**INSTRUCTION 1:**
Reproduce the passage of the bidirectional BFS post starting at "This code is" and ending at "#iterate through queries.".
**INSTRUCTION 2:**
Answer these questions using the bidirectional BFS post:
(a) What matrix value marks a position that may not be entered?
(b) What does isValidIndex return when an index falls outside the grid?
(c) Which two values does findPath pass to find_path_from_source for the source queue and the destination queue?
**INSTRUCTION 3:**
Summarize the bidirectional BFS post in two sentences.

**EXCERPT PROVIDED:**
— Start —

4
\$\begingroup\$

This code is a bidirectional BFS search. Given any two points in a matrix having 0's and 1's, I would like to find if there exists a path between them. Also note that it is forbidden to enter a cell that has a value of 0.

One note I would like to make about the code is that I have maintained a duplicate matrix to check if a particular cell has been visited by the source/destination.

Can someone please let me know if there are any discrepancies in what I have implemented and how I can improve the time efficiency of this? I am new to Python.

import copy



def path_exists(grid, queries):
    #iterate through queries.
    result=[]
    for (x1,y1,x2,y2) in queries:
        print "query",x1,y1,x2,y2
        if isValidIndex((x1,y1),(x2,y2),grid) != 0:
            result.append(findPath(x1,y1,x2,y2,grid))
        else:
            result.append(0)

    return result


def isValidIndex(startIndex,endIndex,grid):
    if startIndex[0] >= len(grid) or startIndex[0] < 0 or startIndex[1] >= len(grid[0]) or startIndex[1] < 0 or endIndex[0] >= len(grid) or endIndex[0] < 0 or endIndex[1] >= len(grid[0]) or endIndex[1] < 0 :
        return 0
    return 1

def findPath(x1,y1,x2,y2,grid):
    queue1=[[x1,y1]]
    queue2=[[x2,y2]]

    bool_grid = copy.deepcopy(grid)

    source_path = 0
    dest_path = 0

    while(1):
       if len(queue1) > 0:
           if find_path_from_source(queue1,grid,bool_grid,3) == 1:
               return 1

       if len(queue2) > 0:
           if find_path_from_source(queue2,grid,bool_grid,4) == 1:
               return 1

       if len(queue1) == 0 and len(queue2) == 0:
           return 0


def find_path_from_source(queue,grid,bool_grid,val):
    x=queue[0][0]
    y=queue[0][1]
    other_val = val

    if val == 3:
        other_val = 4
    else:
        other_val = 3


    if x + 1 < len(grid):
        if bool_grid[x+1][y] == other_val:
            return 1
        elif bool_grid[x+1][y] == 1:
            bool_grid[x+1][y] = val
            queue.append([x+1,y])

— End —

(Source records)

— Start —

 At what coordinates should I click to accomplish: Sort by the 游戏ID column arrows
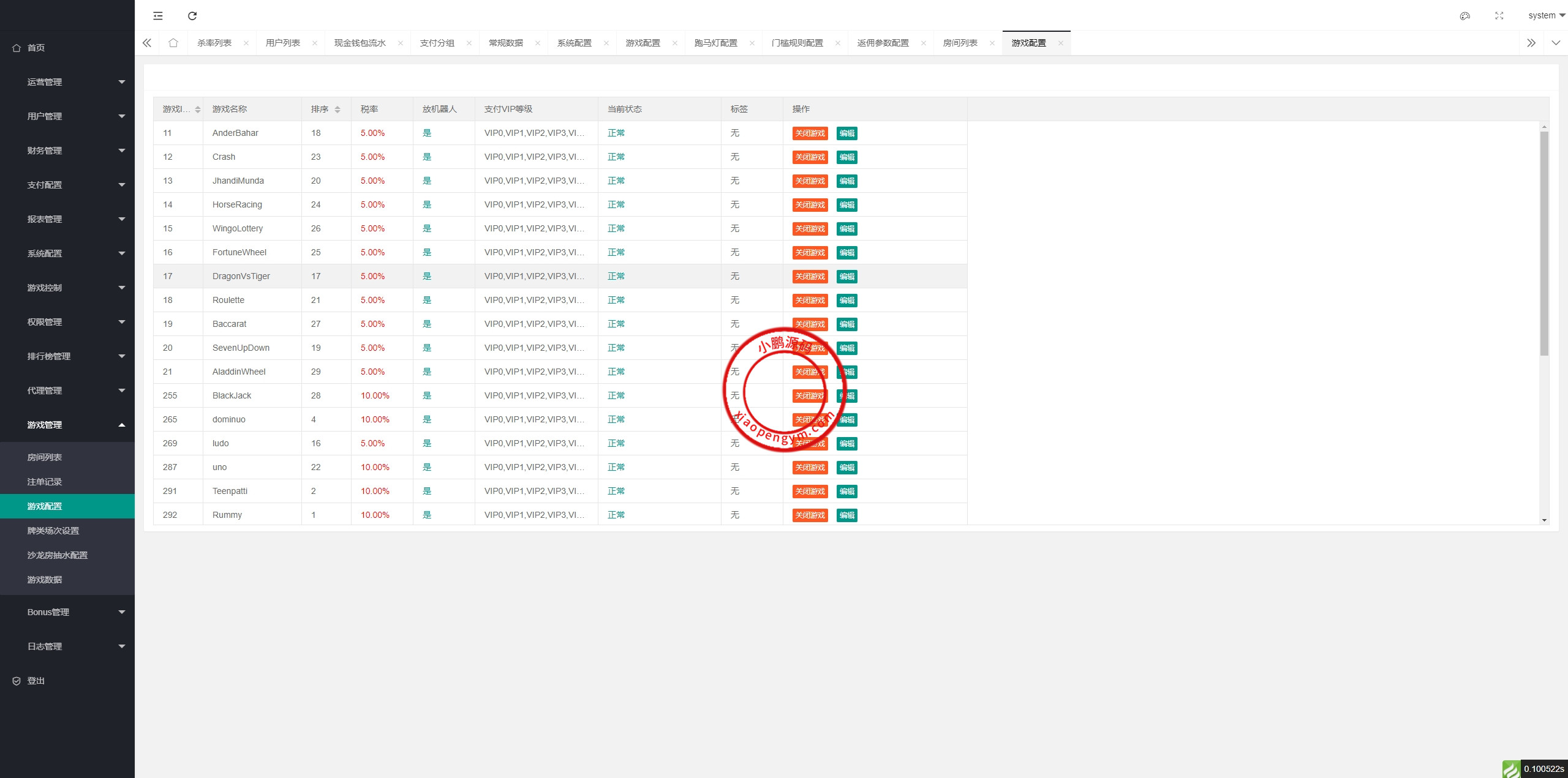click(198, 109)
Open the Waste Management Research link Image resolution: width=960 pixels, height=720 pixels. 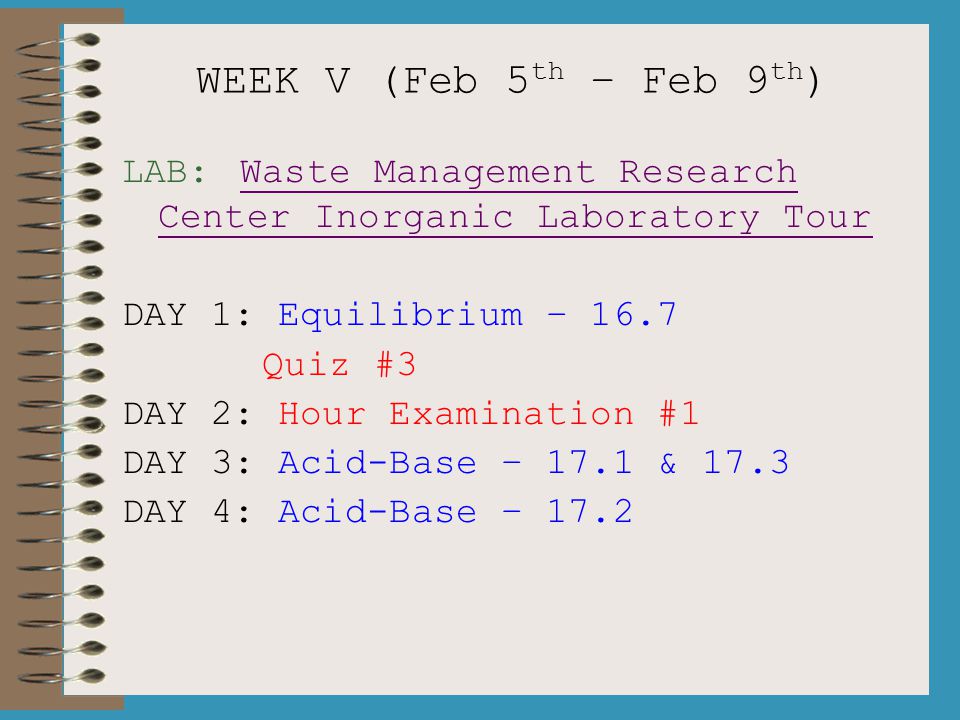click(518, 173)
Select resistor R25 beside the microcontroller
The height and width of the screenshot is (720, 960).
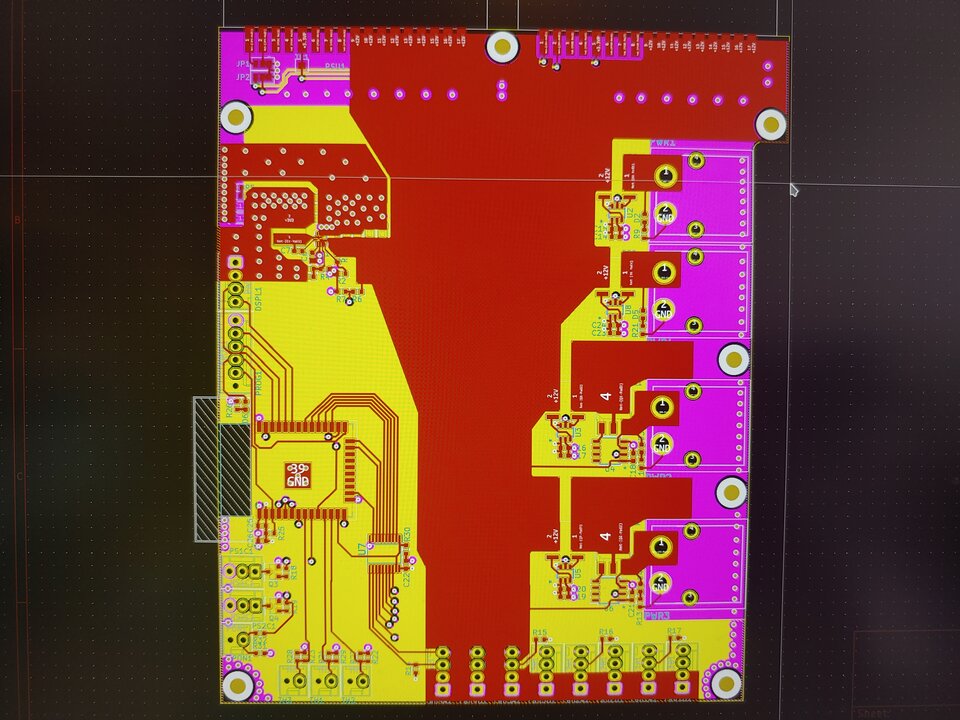pyautogui.click(x=282, y=532)
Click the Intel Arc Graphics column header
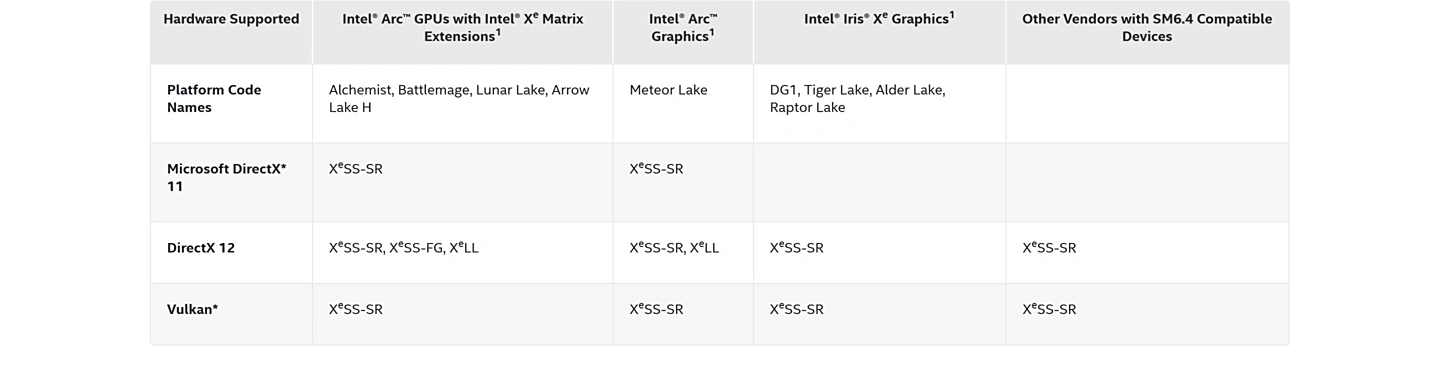 click(x=683, y=27)
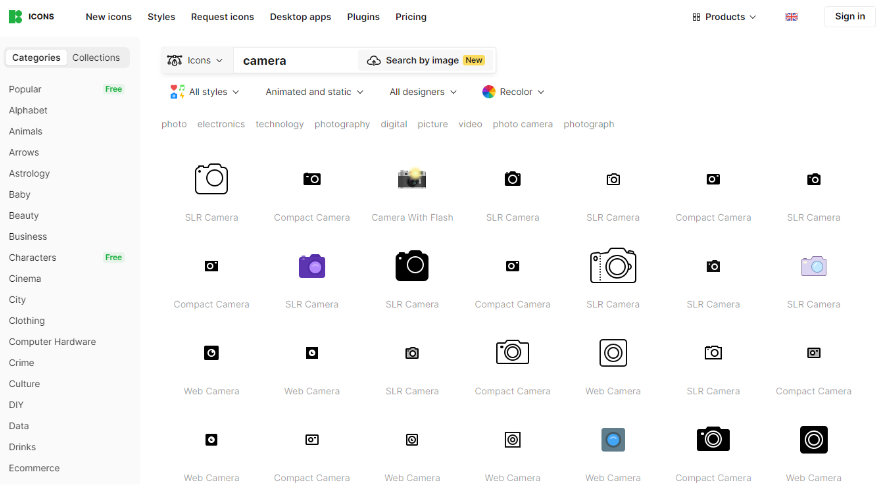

— End —

**EXERCISE RESPONSE 1:**
This code is a bidirectional BFS search. Given any two points in a matrix having 0's and 1's, I would like to find if there exists a path between them. Also note that it is forbidden to enter a cell that has a value of 0.

One note I would like to make about the code is that I have maintained a duplicate matrix to check if a particular cell has been visited by the source/destination.

Can someone please let me know if there are any discrepancies in what I have implemented and how I can improve the time efficiency of this? I am new to Python.

import copy



def path_exists(grid, queries):
    #iterate through queries.

**EXERCISE RESPONSE 2:**
(a) 0
(b) 0
(c) 3 for the source queue and 4 for the destination queue

**EXERCISE RESPONSE 3:**
The post presents Python code for a bidirectional BFS that determines whether a path exists between two points in a matrix of 0's and 1's, where positions holding 0 may not be entered. It keeps a duplicate matrix to record whether the source or destination has visited each position, and the author, who is new to Python, asks about discrepancies in the implementation and how to improve its time efficiency.